• _Task description_: So long as no pictures are carried over, output the records below exactly.

(Dataset entries)

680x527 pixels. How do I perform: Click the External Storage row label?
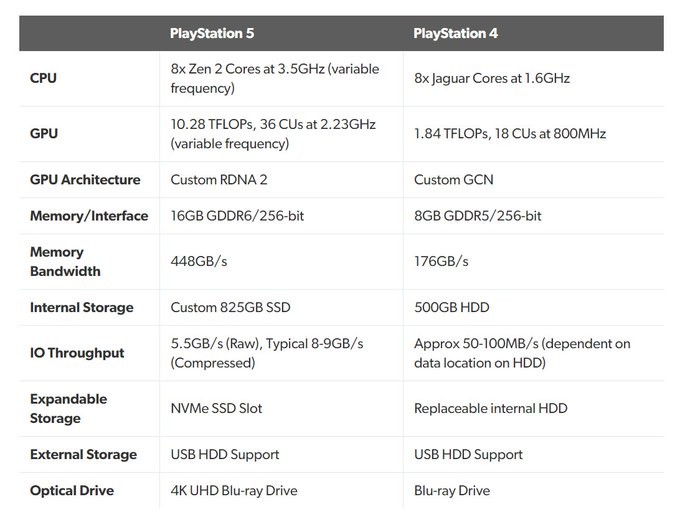point(83,454)
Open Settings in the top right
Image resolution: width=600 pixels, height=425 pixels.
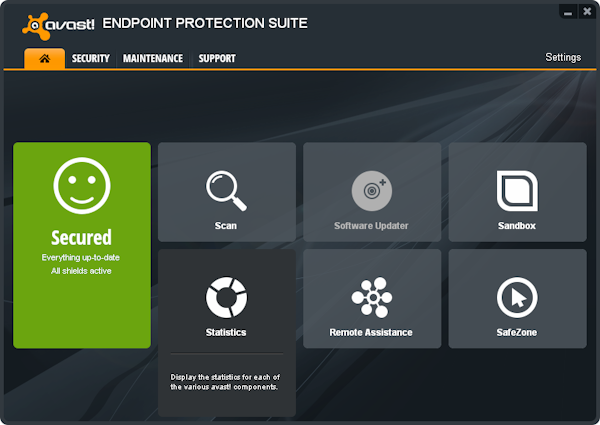(563, 57)
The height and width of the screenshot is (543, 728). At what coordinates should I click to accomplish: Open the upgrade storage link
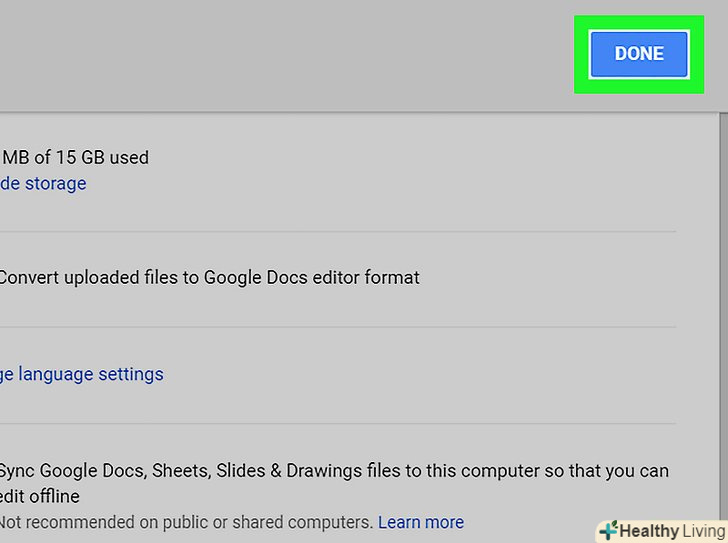pos(44,183)
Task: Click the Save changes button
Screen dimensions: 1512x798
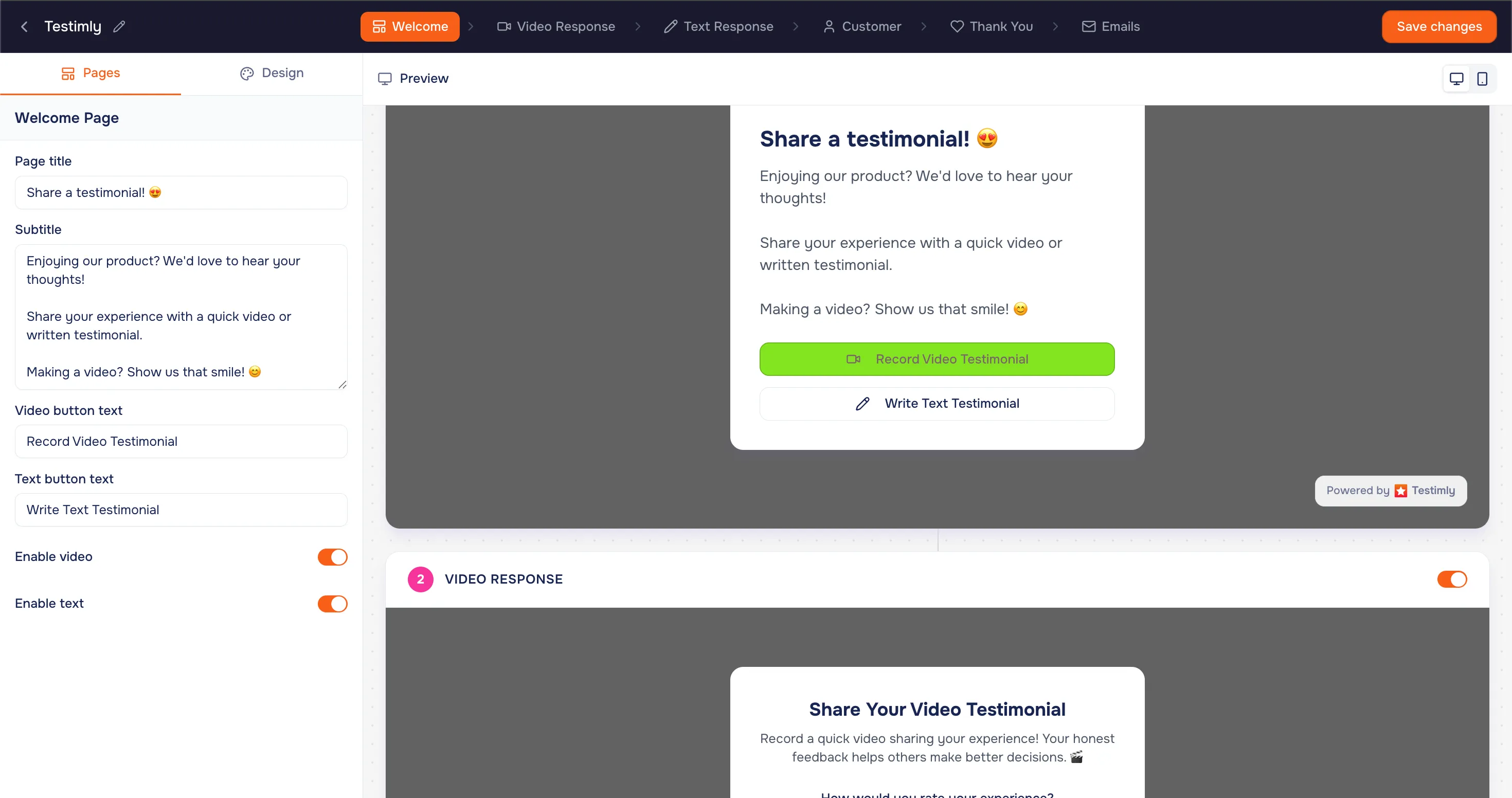Action: 1439,26
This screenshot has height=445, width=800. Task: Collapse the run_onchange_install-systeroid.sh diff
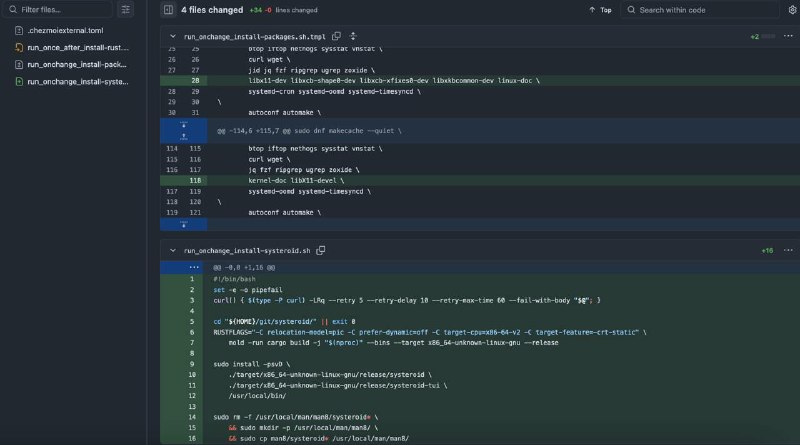pyautogui.click(x=173, y=250)
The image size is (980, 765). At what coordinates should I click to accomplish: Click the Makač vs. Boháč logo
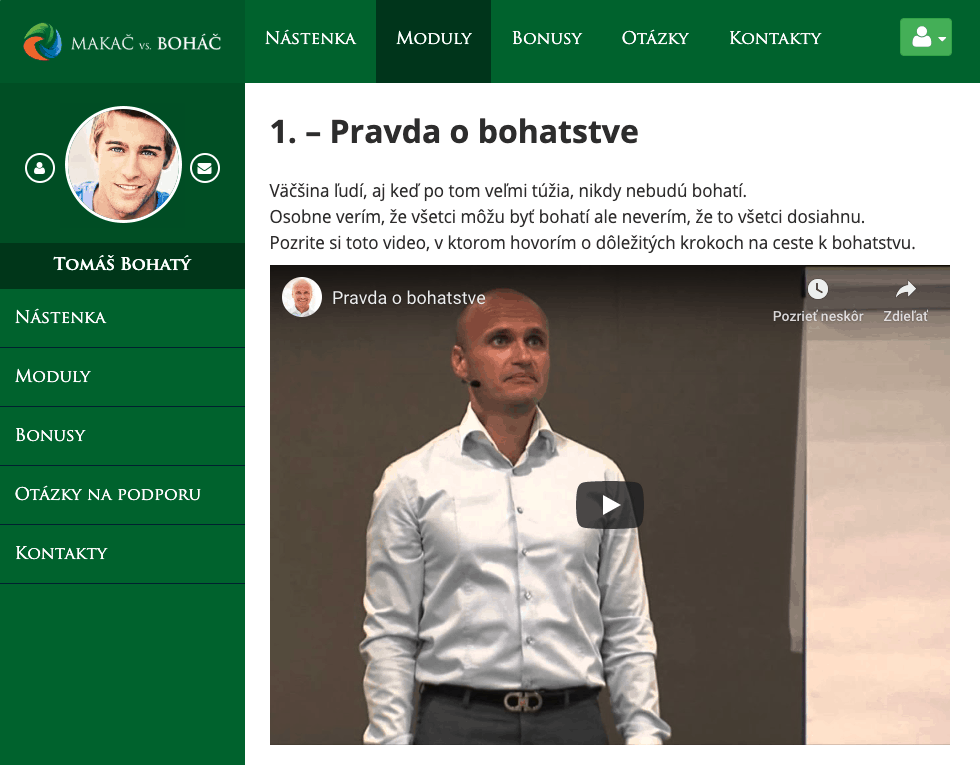click(x=122, y=42)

• _Written solution_:
680x527 pixels. How do I perform: Click the External Storage row label?
point(83,454)
Open Settings in the top right
Image resolution: width=600 pixels, height=425 pixels.
(563, 57)
The height and width of the screenshot is (543, 728). At what coordinates should I click to accomplish: Open the upgrade storage link
pos(44,183)
Task: Click the Save changes button
Screen dimensions: 1512x798
Action: 1439,26
This screenshot has height=445, width=800. Task: Collapse the run_onchange_install-systeroid.sh diff
pyautogui.click(x=173, y=250)
The image size is (980, 765). At what coordinates should I click to accomplish: Click the Makač vs. Boháč logo
click(x=122, y=42)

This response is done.